Endoscopy 2019; 51(04): S79
DOI: 10.1055/s-0039-1681402
ESGE Days 2019 oral presentations
Friday, April 5, 2019 17:00 – 18:30: ESD esophagus Congress Hall
Georg Thieme Verlag KG Stuttgart · New York

ENDOSCOPIC SUBMUCOSAL DISSECTION FOR BARRETT'S ESOPHAGUS LARGE OR FIBROTIC VISIBLE LESIONS: A BICENTRIC WESTERN COUNTRY PROSPECTIVELY COLLECTED EXPERIENCE

AM Bucalau
1   Erasme University Hospital ULB, Brussels, Belgium
,
A Lemmers
1   Erasme University Hospital ULB, Brussels, Belgium
,
N Sidhu
2   Westmead University Hospital, Sydney, Australia
,
P Eisendrath
3   St Peter University Hospital, Brussels, Belgium
,
J Deviere
1   Erasme University Hospital ULB, Brussels, Belgium
,
M Bourke
2   Westmead University Hospital, Sydney, Australia
› Author Affiliations
Further Information

Publication History

Publication Date:
18 March 2019 (online)

 

Aims:

Some suspected submucosal or fibrotic Barrett esophagus (BE) lesions, have been proposed by the ESGE to be treated by endoscopic submucosal dissection (ESD). The aim of this study is to review two tertiary centers experience in the endoscopic treatment of early BE cancer by ESD.

Methods:

Clinical and technical data from Erasme Hospital (Brussels) and Westmead Hospital (Sydney) were prospectively collected from November 2013 to November 2018. Complete resection (R0) was defined as lateral and vertical margins clear of carcinoma while a curative resection was defined according to the ESGE guidelines.

Results:

Forty-nine patients, mostly women (58%), mean age of 73 years, presented a BE with a median circumference (C) of 1 (0 – 16)cm and maximal length (M) of 4.5 (0.5 – 18)cm. Each had a visible lesion of 30 (10 – 100)mm suitable for ESD. Median duration of the procedure was 90 minutes (IQR 60 – 122).

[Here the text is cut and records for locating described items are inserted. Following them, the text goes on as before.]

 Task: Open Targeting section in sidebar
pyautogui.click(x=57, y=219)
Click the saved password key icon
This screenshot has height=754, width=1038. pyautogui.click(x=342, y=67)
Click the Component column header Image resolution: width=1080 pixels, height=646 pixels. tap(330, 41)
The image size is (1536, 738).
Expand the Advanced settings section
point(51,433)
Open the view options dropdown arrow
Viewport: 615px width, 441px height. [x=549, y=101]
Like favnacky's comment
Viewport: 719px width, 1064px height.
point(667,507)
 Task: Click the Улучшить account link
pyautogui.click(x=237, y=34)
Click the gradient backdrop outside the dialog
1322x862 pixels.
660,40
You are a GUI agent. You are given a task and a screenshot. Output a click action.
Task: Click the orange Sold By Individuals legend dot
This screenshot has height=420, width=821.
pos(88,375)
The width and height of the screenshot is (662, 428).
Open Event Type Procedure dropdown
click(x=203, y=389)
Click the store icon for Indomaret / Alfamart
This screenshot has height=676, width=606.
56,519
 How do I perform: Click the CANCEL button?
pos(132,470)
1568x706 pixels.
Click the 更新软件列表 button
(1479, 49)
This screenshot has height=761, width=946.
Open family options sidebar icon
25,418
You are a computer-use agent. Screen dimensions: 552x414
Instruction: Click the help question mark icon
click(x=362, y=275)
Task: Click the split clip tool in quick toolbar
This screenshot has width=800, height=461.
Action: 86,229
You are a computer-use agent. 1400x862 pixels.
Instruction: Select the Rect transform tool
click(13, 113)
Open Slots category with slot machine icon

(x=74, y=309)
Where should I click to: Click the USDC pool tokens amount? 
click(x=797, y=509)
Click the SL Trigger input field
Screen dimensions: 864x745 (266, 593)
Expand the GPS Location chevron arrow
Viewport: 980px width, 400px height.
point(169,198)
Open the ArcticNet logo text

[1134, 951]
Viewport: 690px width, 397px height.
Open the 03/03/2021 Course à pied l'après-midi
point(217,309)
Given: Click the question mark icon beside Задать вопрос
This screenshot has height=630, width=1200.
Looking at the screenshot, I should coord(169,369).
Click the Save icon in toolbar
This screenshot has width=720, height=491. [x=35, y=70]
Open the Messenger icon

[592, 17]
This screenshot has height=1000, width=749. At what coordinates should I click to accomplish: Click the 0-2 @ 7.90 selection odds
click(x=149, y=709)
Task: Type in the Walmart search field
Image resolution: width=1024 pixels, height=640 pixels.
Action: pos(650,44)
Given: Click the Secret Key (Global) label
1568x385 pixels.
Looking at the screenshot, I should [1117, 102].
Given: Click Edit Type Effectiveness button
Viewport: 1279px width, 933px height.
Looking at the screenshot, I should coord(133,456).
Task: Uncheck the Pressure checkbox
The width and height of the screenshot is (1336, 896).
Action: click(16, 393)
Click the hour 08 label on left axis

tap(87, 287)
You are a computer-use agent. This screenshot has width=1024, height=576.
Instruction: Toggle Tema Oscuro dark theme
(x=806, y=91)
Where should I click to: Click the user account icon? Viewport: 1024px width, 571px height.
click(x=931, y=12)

En-bloc resection was achieved in 100% of the patients and a complete endoscopic resection in 94% of cases. 29% had more than 50% circumference resected. Median specimen size was of 45 (2 – 110)mm.

Pathological examination showed the presence of carcinoma in 82% of lesions (63% pT1a) with an R0 achieved in 76% of carcinoma. Curative resection was obtained in 65% of cases. For non curative resection, 4 patients were treated surgically and the others followed endoscopically. This follow-up was available for 34 patients among who 29% received ablation therapy for remnant BE eradication. The only complications needing an intervention were strictures in 18% of patients occurring despite steroid preventive treatment for large resections.

A 6 months endoscopy follow-up was obtained in 22 patients, disclosing 72% of cases free of neoplasia and 45% free of intestinal metaplasia.

Conclusions:

ESD for large or fibrotic BE lesions is showing favorable results in term of safety and efficacy combined to ablation therapy.